▸ **요구 사항**: 아래 자료 전체를 한 글자도 바꾸지 말고 그대로 다시 적으세요.

▸ **자료**:
◇ ◇ ◇ ◇ ◇
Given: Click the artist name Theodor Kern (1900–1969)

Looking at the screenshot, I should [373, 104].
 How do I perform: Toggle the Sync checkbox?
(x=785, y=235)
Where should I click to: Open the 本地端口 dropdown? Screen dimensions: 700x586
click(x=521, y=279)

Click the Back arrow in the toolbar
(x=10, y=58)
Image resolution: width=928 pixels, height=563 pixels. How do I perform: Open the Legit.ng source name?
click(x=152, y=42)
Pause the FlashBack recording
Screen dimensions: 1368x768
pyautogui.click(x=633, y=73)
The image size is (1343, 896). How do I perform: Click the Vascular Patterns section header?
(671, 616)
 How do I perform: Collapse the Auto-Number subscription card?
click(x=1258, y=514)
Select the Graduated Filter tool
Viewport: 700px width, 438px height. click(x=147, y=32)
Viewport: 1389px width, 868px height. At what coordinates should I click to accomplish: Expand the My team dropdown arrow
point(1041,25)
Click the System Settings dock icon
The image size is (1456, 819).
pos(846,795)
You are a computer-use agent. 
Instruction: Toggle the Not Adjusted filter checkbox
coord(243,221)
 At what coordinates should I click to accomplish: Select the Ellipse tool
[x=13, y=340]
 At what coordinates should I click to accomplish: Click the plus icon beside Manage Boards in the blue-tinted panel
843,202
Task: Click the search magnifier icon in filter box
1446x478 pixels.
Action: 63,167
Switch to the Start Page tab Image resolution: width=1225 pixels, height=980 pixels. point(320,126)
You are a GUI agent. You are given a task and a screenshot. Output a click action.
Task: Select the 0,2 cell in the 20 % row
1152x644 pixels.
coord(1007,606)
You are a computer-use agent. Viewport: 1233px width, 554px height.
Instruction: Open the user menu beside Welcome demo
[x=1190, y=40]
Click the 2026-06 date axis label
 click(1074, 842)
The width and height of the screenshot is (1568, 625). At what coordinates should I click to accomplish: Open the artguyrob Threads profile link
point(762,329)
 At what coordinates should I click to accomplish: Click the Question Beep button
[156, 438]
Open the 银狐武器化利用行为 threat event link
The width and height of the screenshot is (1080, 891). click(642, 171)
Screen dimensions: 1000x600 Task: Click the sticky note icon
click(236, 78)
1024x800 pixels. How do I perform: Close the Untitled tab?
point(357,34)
◇ ◇ ◇ ◇ ◇
▸ **작성 답안**:
Given: Click the artist name Theodor Kern (1900–1969)

Looking at the screenshot, I should [373, 104].
 How do I perform: Toggle the Sync checkbox?
(x=785, y=235)
Where should I click to: Open the 本地端口 dropdown? Screen dimensions: 700x586
click(x=521, y=279)

Click the Back arrow in the toolbar
(x=10, y=58)
Image resolution: width=928 pixels, height=563 pixels. How do I perform: Open the Legit.ng source name?
click(x=152, y=42)
Pause the FlashBack recording
Screen dimensions: 1368x768
pyautogui.click(x=633, y=73)
The image size is (1343, 896). How do I perform: Click the Vascular Patterns section header?
(671, 616)
 How do I perform: Collapse the Auto-Number subscription card?
click(x=1258, y=514)
Select the Graduated Filter tool
Viewport: 700px width, 438px height. click(x=147, y=32)
Viewport: 1389px width, 868px height. At what coordinates should I click to accomplish: Expand the My team dropdown arrow
point(1041,25)
Click the System Settings dock icon
The image size is (1456, 819).
pos(846,795)
You are a computer-use agent. 
Instruction: Toggle the Not Adjusted filter checkbox
coord(243,221)
 At what coordinates should I click to accomplish: Select the Ellipse tool
[x=13, y=340]
 At what coordinates should I click to accomplish: Click the plus icon beside Manage Boards in the blue-tinted panel
843,202
Task: Click the search magnifier icon in filter box
1446x478 pixels.
Action: 63,167
Switch to the Start Page tab Image resolution: width=1225 pixels, height=980 pixels. point(320,126)
You are a GUI agent. You are given a task and a screenshot. Output a click action.
Task: Select the 0,2 cell in the 20 % row
1152x644 pixels.
coord(1007,606)
You are a computer-use agent. Viewport: 1233px width, 554px height.
Instruction: Open the user menu beside Welcome demo
[x=1190, y=40]
Click the 2026-06 date axis label
 click(1074, 842)
The width and height of the screenshot is (1568, 625). At what coordinates should I click to accomplish: Open the artguyrob Threads profile link
point(762,329)
 At what coordinates should I click to accomplish: Click the Question Beep button
[156, 438]
Open the 银狐武器化利用行为 threat event link
The width and height of the screenshot is (1080, 891). click(642, 171)
Screen dimensions: 1000x600 Task: Click the sticky note icon
click(236, 78)
1024x800 pixels. How do I perform: Close the Untitled tab?
point(357,34)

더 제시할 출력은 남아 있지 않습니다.